Depuis 2024, le groupe Clariane recentre ses activités pour mieux répondre aux enjeux du vieillissement de la population. « Ces cessions ont aussi permis de clarifier notre périmètre stratégique », confie Jean-Michel Noé, directeur de la croissance et des opérations de M&A. Zoom sur une stratégie de cession.

 Décideurs. Comment voyez-vous l’évolution du marché du M&A dans votre secteur ?

Jean-Michel Noé. Les multiples opérations menées par les leaders européens ont laissé place à des stratégies de recentrage et de désendettement. Aujourd’hui, ce sont les acteurs régionaux, associatifs ou de taille plus modeste qui animent les marchés. Des transactions ciblées se poursuivent en France, en Allemagne ou en Italie. La dimension immobilière de ces actifs renforce la liquidité des opérations de M&A, car elle attire des investisseurs spécialisés en infrastructures ou immobiliers à la recherche de rendements stables et prévisibles.

En Espagne, le marché M&A des services de santé a été marqué en 2025 par deux opérations structurantes  : la cession de Vitalia Home à StepStone pour plus de 600  millions d’euros, et l’acquisition de Mentalia Salud par Peninsula Capital, illustrent l’attrait persistant pour les segments du grand âge et de la santé mentale. Dans le cadre de notre plan de cession, nous avons constaté que pour un actif de qualité, souvent deux à trois offres sérieuses émergent. Cela montre que le marché reste actif, à condition d’avoir un actif de qualité et une opération cohérente pour l’acquéreur. Vous avez engagé un important plan de cession d’actifs en 2024 et 2025.

Quels étaient vos objectifs prioritaires ?

L’objectif principal était clair  : renforcer notre structure financière. Cela s’est traduit par un programme de cessions de près d’un milliard d’euros, annoncé en novembre 2023, dans le cadre d’un plan global de refinancement de 1,5 milliard d’euros. Au-delà de l’effet de levier, ces cessions ont aussi permis de clarifier notre périmètre stratégique : sortie du Royaume-Uni, cession de l’hospitalisation à domicile en France, du réseau Petits-fils, ou encore d’immobilier non stratégique.

Quels critères ont guidé la sélection des actifs à céder ?

Nous avons travaillé en étroite collaboration avec le comité d’investissement pour bâtir une grille de sélection rigoureuse. Les critères retenus portaient sur la faisabilité de l’opération dans le contexte de marché, leur impact sur la rentabilité consolidée, la cohérence avec notre positionnement de groupe à mission, et bien sûr leur contribution au désendettement. Certains actifs, bien que rentables, présentaient un risque d’exécution jugé trop élevé. D’autres, trop liés à notre feuille de route, ne pouvaient être arbitrés. Ce plan de recentrage d’activité s’est échelonné sur 18 mois.

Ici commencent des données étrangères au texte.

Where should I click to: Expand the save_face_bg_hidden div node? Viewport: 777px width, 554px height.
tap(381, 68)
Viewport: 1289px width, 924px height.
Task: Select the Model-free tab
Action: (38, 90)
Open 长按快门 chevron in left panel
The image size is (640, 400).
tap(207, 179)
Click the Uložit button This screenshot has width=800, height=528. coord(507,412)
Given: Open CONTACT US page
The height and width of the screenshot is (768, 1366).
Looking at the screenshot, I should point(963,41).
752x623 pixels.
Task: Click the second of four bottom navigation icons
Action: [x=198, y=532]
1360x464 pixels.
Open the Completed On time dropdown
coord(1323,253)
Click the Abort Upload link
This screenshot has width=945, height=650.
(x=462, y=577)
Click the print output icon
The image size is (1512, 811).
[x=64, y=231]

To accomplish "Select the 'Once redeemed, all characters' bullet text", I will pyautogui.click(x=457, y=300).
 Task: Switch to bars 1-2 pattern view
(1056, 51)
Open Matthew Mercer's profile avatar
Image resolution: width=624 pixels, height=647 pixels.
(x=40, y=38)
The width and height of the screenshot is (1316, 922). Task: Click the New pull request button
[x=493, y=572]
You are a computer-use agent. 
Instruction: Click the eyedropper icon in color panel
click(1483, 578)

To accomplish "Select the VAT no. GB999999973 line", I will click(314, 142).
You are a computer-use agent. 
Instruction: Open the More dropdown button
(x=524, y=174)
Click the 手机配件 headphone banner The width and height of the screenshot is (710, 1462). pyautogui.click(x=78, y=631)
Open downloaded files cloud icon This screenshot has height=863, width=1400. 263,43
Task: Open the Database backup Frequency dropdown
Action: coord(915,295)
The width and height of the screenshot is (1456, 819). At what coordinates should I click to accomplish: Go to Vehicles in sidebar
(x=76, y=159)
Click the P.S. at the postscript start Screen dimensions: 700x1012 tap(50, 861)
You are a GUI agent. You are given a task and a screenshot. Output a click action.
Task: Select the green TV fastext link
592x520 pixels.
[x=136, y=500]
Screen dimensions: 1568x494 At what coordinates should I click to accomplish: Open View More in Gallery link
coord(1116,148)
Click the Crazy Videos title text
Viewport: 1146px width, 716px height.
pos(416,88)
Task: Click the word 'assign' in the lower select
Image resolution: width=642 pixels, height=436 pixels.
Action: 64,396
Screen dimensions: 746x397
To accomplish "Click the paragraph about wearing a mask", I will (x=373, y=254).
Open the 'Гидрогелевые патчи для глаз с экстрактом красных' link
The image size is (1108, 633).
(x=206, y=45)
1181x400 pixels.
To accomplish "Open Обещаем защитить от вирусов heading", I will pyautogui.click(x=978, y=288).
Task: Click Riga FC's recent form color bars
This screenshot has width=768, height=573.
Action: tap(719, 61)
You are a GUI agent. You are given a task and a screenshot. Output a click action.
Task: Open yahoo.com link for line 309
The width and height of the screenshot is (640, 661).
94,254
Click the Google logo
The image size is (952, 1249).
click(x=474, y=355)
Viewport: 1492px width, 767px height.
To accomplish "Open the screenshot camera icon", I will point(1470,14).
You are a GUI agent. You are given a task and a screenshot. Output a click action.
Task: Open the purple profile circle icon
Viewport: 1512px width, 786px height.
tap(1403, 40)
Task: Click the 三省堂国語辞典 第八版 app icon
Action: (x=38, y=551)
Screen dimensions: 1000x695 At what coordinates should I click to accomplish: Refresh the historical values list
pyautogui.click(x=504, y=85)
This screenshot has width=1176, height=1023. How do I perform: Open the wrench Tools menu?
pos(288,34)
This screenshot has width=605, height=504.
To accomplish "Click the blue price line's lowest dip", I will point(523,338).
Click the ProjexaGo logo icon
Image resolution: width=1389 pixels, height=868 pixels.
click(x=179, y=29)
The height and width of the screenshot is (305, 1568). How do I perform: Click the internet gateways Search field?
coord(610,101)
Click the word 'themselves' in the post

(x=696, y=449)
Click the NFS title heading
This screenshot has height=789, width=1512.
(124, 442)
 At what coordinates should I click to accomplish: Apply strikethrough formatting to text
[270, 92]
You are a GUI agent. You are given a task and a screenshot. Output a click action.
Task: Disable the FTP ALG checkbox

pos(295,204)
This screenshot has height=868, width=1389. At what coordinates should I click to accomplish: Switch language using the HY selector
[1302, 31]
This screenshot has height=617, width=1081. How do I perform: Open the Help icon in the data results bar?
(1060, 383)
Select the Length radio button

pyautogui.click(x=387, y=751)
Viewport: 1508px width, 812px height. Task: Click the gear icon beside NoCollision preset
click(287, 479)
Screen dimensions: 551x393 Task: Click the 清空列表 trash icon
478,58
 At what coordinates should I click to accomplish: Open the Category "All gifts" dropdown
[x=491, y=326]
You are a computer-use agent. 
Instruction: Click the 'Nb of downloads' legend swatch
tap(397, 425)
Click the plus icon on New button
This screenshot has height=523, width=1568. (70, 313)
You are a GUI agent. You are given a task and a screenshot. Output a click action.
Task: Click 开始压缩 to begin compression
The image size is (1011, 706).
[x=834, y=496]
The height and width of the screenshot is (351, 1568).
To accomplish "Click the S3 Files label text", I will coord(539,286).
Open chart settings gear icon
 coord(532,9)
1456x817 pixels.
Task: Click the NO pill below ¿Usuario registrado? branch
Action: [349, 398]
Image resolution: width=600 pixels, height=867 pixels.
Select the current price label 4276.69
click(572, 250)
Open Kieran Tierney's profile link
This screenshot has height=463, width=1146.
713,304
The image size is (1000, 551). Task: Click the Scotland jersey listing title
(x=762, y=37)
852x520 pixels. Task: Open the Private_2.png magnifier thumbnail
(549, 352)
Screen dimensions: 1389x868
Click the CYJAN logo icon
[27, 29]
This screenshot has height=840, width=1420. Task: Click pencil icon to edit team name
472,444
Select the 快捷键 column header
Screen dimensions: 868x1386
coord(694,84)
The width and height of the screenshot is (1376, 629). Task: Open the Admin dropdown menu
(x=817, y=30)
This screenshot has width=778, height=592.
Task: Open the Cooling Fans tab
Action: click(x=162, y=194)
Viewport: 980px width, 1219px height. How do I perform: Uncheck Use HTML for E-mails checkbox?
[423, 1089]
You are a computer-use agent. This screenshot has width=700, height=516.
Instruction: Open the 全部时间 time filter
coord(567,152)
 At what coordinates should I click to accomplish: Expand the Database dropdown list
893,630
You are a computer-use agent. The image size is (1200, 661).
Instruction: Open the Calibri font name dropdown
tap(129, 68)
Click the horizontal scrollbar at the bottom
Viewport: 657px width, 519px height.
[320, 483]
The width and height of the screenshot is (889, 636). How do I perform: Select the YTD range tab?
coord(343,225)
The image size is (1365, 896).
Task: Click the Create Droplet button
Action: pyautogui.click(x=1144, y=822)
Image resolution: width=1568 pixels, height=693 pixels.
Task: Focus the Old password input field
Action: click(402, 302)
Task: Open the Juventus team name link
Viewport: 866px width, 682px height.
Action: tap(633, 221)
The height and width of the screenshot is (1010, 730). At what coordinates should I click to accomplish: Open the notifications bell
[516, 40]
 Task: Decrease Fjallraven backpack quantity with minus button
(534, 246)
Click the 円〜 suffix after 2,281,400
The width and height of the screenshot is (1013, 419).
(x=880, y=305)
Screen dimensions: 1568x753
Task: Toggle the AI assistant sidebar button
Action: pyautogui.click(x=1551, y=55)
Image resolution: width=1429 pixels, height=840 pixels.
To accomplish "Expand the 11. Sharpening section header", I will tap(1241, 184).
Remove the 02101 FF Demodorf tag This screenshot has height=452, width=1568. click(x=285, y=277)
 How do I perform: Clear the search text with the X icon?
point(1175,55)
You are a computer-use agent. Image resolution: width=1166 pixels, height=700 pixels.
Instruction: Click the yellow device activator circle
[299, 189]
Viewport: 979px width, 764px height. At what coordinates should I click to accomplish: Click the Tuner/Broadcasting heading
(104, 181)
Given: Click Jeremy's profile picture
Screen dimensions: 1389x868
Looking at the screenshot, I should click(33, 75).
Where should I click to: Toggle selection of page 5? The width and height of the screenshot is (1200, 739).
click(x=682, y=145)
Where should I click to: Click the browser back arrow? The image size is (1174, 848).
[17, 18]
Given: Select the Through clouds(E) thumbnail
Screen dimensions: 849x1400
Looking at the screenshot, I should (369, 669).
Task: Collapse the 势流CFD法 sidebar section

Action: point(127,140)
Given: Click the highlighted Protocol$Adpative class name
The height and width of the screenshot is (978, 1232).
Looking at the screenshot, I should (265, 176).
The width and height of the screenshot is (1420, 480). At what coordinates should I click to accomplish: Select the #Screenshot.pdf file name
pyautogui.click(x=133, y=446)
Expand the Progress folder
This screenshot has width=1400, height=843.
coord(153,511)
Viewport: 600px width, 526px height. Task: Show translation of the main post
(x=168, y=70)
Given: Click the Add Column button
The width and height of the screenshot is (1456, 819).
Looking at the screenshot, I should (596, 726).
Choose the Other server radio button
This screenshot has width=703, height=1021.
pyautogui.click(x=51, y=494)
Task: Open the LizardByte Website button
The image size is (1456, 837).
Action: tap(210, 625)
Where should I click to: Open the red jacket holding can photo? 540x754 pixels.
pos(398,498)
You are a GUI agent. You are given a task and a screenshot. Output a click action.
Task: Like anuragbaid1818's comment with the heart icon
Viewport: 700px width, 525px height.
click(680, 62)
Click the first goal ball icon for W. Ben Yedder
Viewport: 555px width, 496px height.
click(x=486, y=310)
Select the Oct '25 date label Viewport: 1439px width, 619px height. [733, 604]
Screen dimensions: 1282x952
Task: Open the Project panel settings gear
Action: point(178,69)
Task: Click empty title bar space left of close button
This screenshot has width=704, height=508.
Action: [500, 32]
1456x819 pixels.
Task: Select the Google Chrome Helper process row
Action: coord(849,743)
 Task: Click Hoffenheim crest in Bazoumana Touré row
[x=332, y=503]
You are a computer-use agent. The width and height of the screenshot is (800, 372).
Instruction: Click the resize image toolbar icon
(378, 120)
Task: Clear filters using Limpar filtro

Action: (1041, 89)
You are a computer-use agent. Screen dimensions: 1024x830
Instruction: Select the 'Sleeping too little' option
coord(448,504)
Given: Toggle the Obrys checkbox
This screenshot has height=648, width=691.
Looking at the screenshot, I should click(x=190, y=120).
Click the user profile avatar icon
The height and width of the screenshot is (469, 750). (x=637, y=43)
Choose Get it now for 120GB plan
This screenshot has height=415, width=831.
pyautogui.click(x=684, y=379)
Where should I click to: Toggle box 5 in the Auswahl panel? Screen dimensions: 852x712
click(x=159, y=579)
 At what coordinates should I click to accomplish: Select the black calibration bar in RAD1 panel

Quels facteurs ont été déterminants ?

Le facteur déterminant a été notre capacité à ne jamais apparaître comme vendeur forcé. Nous avons conservé l’initiative sur le calendrier et les conditions, en disposant à chaque étape d’alternatives crédibles. Dans un marché moins liquide et exigeant, cette posture a été précieuse. Le retrait du dossier belge qui avait été annoncé dans la presse, illustre notre volonté de préserver la discipline dans notre exécution : lorsqu’une opération ne remplit pas nos critères, nous choisissons de ne pas la mener à terme.

L’autre levier est celui de la mise en concurrence systématique, y compris face à des acheteurs naturels, pour sécuriser les meilleures conditions. Enfin, le soin apporté à la préparation et le bon choix des conseillers pour chaque opération ont joué un rôle clé. Cette stratégie, en plus de porter ses fruits, s’est terminée avec 6 mois d’avance.

Quelle a été la réaction des parties prenantes face à ce plan de cession ?

Les retours ont été très encourageants. Côté investisseurs et créanciers, cette trajectoire rassure : nous tenons nos engagements, même dans un environnement complexe. En interne, elle renforce l’adhésion au projet d’entreprise : recentrage, discipline financière, maintien du cap sur six pays et nos cœurs de métiers. Cela montre aussi notre capacité à arbitrer sans renoncer à notre ambition.

Quels enseignements tirez-vous de la valorisation obtenue lors de ces cessions ?

Avec un multiple moyen d’environ 14 fois l’Ebitda, ces opérations illustrent l’attrait persistant pour les actifs de qualité, positionnés sur les grands enjeux de santé publique et de vieillissement. C’est encourageant pour l’attrait du secteur.